Recipe: Lemony Pasta with Goat Cheese and Spinach
Soft goat cheese mixed with the water the pasta was cooked in makes a light, creamy sauce.
Tampa Bay Times
Soft goat cheese mixed with the water the pasta was cooked in makes a light, creamy sauce. The recipe calls for a healthy amount of cilantro, which isn't everyone's favorite herb. If you'd like to leave it out, go ahead. You might add more fresh parsley and another leafy herb, such as tarragon. (A bit of that licorice-flavored herb goes a long way; 1/3 cup will do.)
Salt and pepper
3/4 pound spaghettini or spaghetti
4 ounces fresh goat cheese
10 ounces baby spinach
3 cups fresh parsley, chopped
2 cups fresh cilantro, chopped
1 tablespoon grated lemon zest plus 1 tablespoon juice
1/2 cups toasted walnuts, chopped
In a large pot of boiling salted water, cook pasta according to package instructions. Reserve 2 cups pasta water, then drain.

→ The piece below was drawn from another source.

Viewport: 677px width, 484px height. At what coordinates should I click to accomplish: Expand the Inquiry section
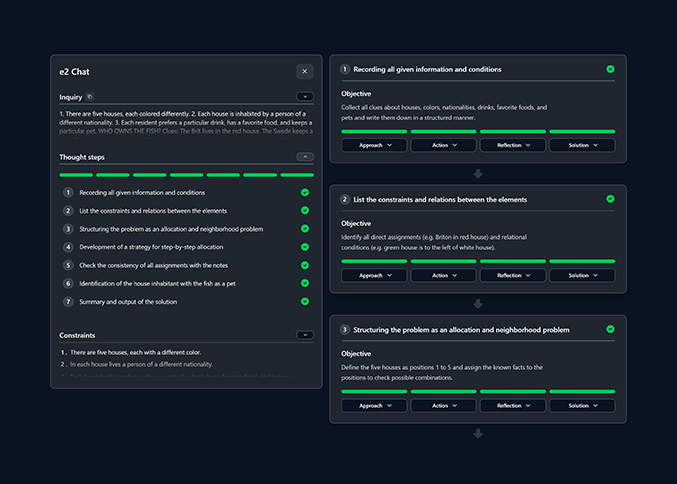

In pot, stir together goat cheese and 1 cup pasta water over medium. Add pasta, spinach, parsley, cilantro, lemon zest and juice and more pasta water if necessary to create a light sauce that coasts pasta. Season with salt and pepper. Sprinkle with walnuts and serve.
Nutritional information per serving: 503 calories, 16 grams fat, 21 grams protein, 74 grams carbohydrates and 8 grams fiber.